A ceia natalina ficará mais cara para os juiz-foranos este ano. Frente à alta do dólar e ao aumento dos combustíveis, que impactou diretamente o valor dos fretes, alguns produtos típicos desta época mais do que dobraram de preço no comércio local. Este é o caso do damasco, que saltou de R$ 19,90 para R$ 54,90 o quilo, uma variação de 175%, e da castanha-do-pará, que subiu de R$ 29,90 para R$ 75 o quilo, aumento de 150%. Os reajustes abrangem também peixes, aves e bebidas. A situação preocupa os comerciantes, que tiveram que reduzir os estoques para o Natal, data em que é esperada a chance de reverter as baixas vendas do ano.
No box Picante Temperos, no Mercado Municipal, as frutas secas estão entre os itens que mais encareceram. “O dólar e o frete são as principais justificativas dos fornecedores.
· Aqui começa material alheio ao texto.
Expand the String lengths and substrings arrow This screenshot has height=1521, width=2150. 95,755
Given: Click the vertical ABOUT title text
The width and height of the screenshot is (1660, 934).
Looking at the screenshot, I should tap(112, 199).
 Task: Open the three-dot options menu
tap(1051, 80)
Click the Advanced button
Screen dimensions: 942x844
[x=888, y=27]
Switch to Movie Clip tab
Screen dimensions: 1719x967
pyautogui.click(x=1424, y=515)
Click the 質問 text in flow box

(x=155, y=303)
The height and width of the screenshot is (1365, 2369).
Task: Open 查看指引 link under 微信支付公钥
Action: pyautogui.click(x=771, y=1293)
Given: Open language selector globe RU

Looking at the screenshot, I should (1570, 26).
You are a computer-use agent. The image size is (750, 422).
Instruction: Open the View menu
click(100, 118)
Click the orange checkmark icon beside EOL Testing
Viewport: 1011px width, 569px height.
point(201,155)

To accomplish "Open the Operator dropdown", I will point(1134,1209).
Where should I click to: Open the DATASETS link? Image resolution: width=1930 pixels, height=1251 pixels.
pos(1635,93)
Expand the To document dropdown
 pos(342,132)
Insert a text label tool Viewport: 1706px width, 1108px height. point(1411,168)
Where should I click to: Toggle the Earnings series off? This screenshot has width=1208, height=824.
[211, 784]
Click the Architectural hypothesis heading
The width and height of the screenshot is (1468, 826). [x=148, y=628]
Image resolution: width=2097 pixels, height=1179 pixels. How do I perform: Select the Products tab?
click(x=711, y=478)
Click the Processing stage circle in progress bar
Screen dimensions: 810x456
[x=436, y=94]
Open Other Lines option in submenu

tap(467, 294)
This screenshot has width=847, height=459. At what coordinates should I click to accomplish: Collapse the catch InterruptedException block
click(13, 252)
Tentamos não repassar todo o custo para os consumidores até mesmo para não assustá-los”, explica o gerente Lucas de Almeida. Em comparação com o ano passado, as amêndoas aumentaram 45,5%, a castanha portuguesa, 30% e as nozes, 10%. Por conta da alta de custos da avelã, a loja preferiu não trabalhar com o produto no momento. “Vamos esperar para ver como será a saída dos outros itens para saber se vale a pena.” A intenção é equilibrar as vendas deste ano com as de 2014. “O ano está difícil, não apostamos em crescimento.”
O empresário da Cia da Terra, José Carlos Retondo, tem a mesma expectativa sobre as vendas. Segundo ele, produtos como castanha portuguesa, nozes, damasco, castanha-do-pará, bacalhau e vinho chegaram bem mais caros. “Alguns itens triplicaram de preço. A solução foi enxugar o estoque e repassar parte do custo para o consumidor.” Ele se preocupa com o impacto nas vendas. “A crise tem prejudicado bastante o movimento. Geralmente, os clientes antecipam as compras em novembro, mas até agora essa demanda não aconteceu.”
Carnes e bebidas
O bacalhau é outro produto que pode chegar bem mais salgado. Na peixaria Armazém do Porto, a opção foi atrasar a compra do produto enquanto ainda não há demanda. “Trabalhamos com o bacalhau na faixa entre R$ 49,90 e R$ 69,90 o quilo. Alguns fornecedores projetaram aumento de R$ 60, mas vai ser muito complicado repassar este valor”, avalia o peixeiro Márcio Antônio. Ele explica que a alternativa do comércio neste momento de crise tem sido reduzir a margem de lucro para não perder as vendas. Já a alternativa dos consumidores pode ser a substituição de produtos. “Acredito que os clientes podem dar preferência aos peixes mais em conta como namorado, badejo e robalo.”
O consumidor que optar pelas aves natalinas também sentirá no bolso. O reajuste destes itens foi de 10%, conforme explica o diretor comercial e de marketing do Mart Minas, Felipe Martins. “A alta não deve reduzir as vendas. Acredito que teremos uma migração para marcas de menor valor agregado”, analisa. Para ele, a mesma movimentação deve ocorrer com as bebidas, que chegam as gôndolas até 15% mais caras.